Kata Prerogatif itu sendiri sebenarnya berasal dari bahasa latin “praerogativa” yang berarti dipilih sebagai yang paling dahulu memberi suara, atau “praerogativus” yang berarti diminta sebagai yang pertama memberi suara, dan “praerogare” yang berarti diminta sebelum meminta yang lain. Dalam prakteknya kekuasaan Presiden Republik Indonesia sebagai Kepala Negara sering disebut dengan istilah “hak prerogatif Presiden” dan diartikan sebagai kekuasaan mutlak Presiden yang tidak dapat diganggu gugat oleh pihak lain. Secara teoritis, hak prerogatif diterjemahkan sebagai hak istimewa yang dimiliki oleh lembaga-lembaga tertentu yang bersifat mandiri dan mutlak dalam arti tidak dapat digugat oleh lembaga negara yang lain. Dalam sistem pemerintahan negara-negara modern, hak ini dimiliki oleh kepala negara baik raja ataupun Presiden dan kepala pemerintahan dalam bidang-bidang tertentu yang dinyatakan dalam konstitusi.
Secara hukum pemberhentian dan penggantian menteri merupakan kewenangan Presiden sebagai pemegang hak prerogatif, hal tersebut sesuai dengan ketentuan Pasal 17 UUD 1945 tentang kementrian negara, yakni presiden memiliki hak-hak istimewa/prerogatif yang menyebutkan bahwa presiden dibantu oleh para Menteri negara, Menteri diangkat dan diberhentikan oleh presiden, dan setiap Menteri membidangi urusan tertentu dalam pemerintahan,
serta pembentukan, pengubahan dan pembubaran kementrian negara diatur dalam undang-undang. Peristiwa ini kemudian memunculkan penilaian, bahwa selama ini hak prerogatif bukan murni dilaksanakan untuk memenuhi tugas kewajiban Konstitusional Presiden, tetapi sering dipergunakan sebagai imbal jasa politik, artinya diberikan sebagai hadiah kepada mereka yang secara politik berjasa kepada Presiden, karena telah memberikan dukungan kuat ketika pencalonan Presiden. Akan tetapi dalam hal pembentukan, pengubahan, dan pembubaran kementerian negara berdasarkan Undang-Undang Dasar 1945 tidak lagi menjadi kewenangan penuh Presiden, melainkan harus didasarkan pada undang-undang, hal ini sesuai dengan ketentuan Pasal 17 ayat (4) Undang-Undang Dasar 1945, sehingga tidak terjadi lagi pembubaran suatu kementerian negara secara sepihak oleh Presiden.
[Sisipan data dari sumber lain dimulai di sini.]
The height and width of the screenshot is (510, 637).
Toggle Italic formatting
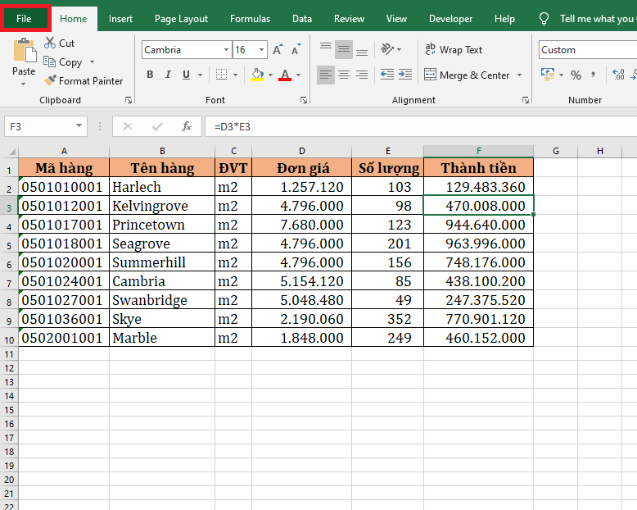click(x=169, y=75)
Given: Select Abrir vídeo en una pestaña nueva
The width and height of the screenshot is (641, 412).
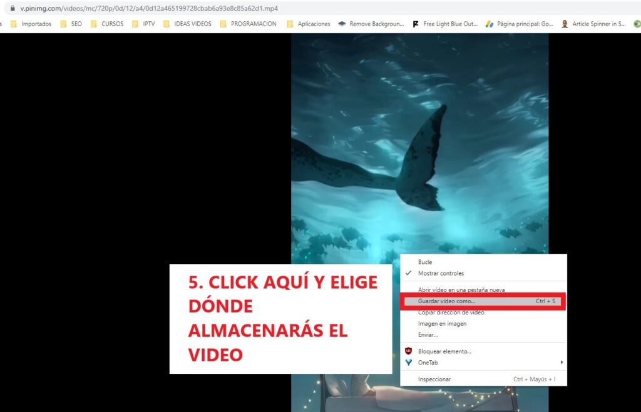Looking at the screenshot, I should point(461,290).
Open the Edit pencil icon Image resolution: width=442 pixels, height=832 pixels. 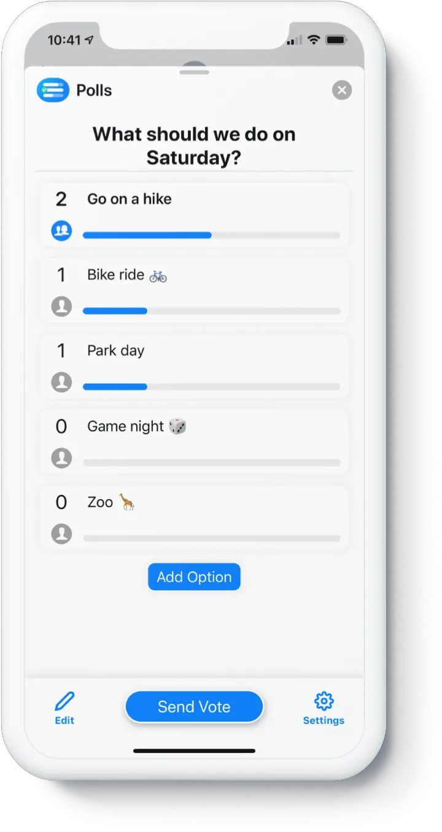64,707
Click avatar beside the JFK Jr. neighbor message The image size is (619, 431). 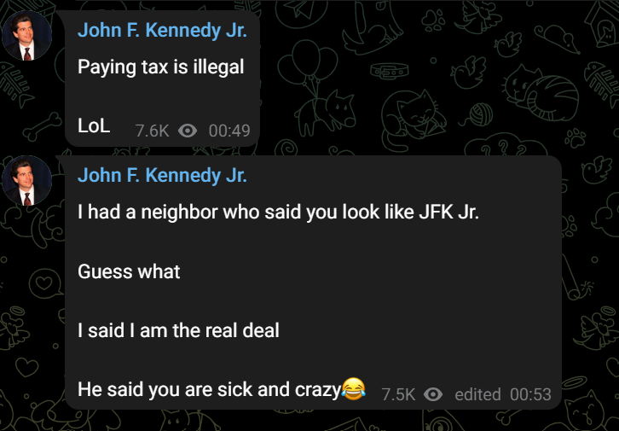26,181
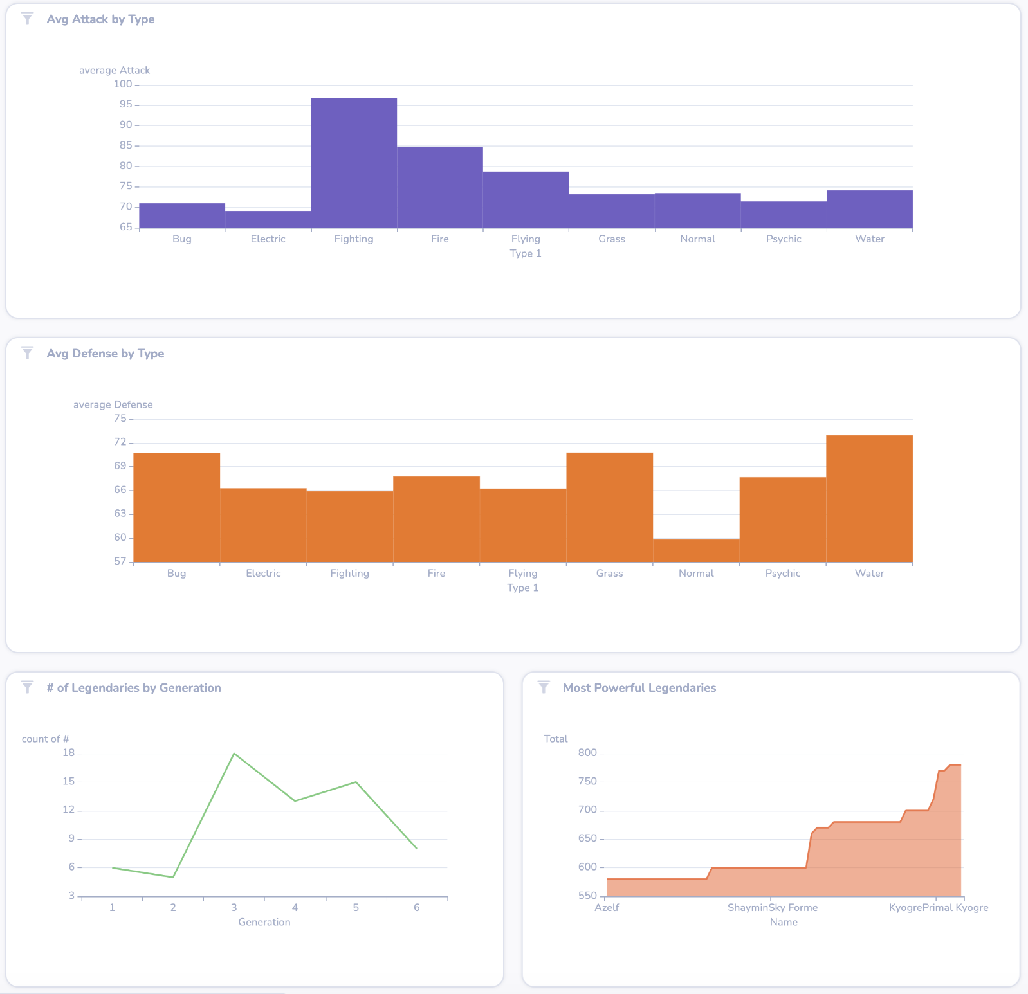1028x994 pixels.
Task: Select the Fighting bar in attack chart
Action: point(354,163)
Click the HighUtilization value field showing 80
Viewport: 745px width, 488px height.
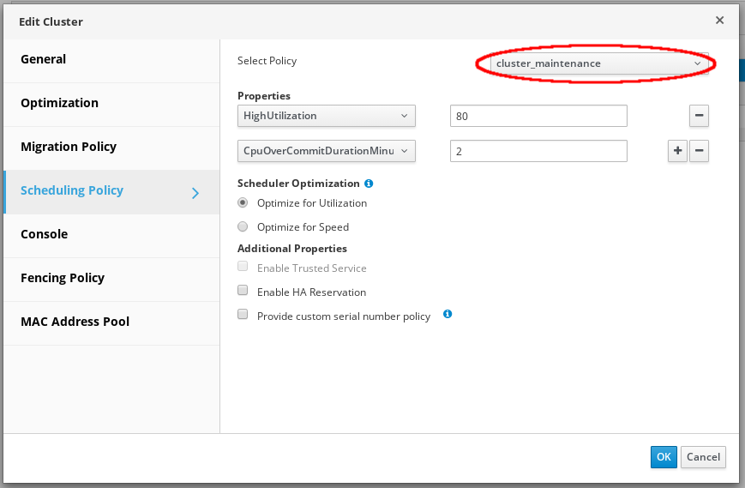538,116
Berkaitan dengan hak prerogatif presiden meskipun secara eksplisit tidak disebutkan dalam Undang-Undang Dasar 1945, namun dalam pembahasan perubahan Undang-Undang Dasar 1945 isu tentang hak prerogatif presiden menjadi perdebatan semua fraksi dan secara garis besar hampir semua fraksi setuju adanya hak prerogatif presiden dengan tetap dibatasi oleh mekanisme checks and balances dalam rangka untuk membatasi besarnya dominasi dan peran seorang presiden. Kontrol terhadap presiden secara kelembagaan dapat dilakukan oleh DPR.7 Dalam praktiknya presiden seringkali tidak menggunakan hak itu sepenuh-penuhnya karena adanya pengaruh-pengaruh dari partai politik, sehingga presiden menjadi tidak leluasa ketika memilih figure untuk jabatan-jabatan politis-strategis pada instansi tertentu.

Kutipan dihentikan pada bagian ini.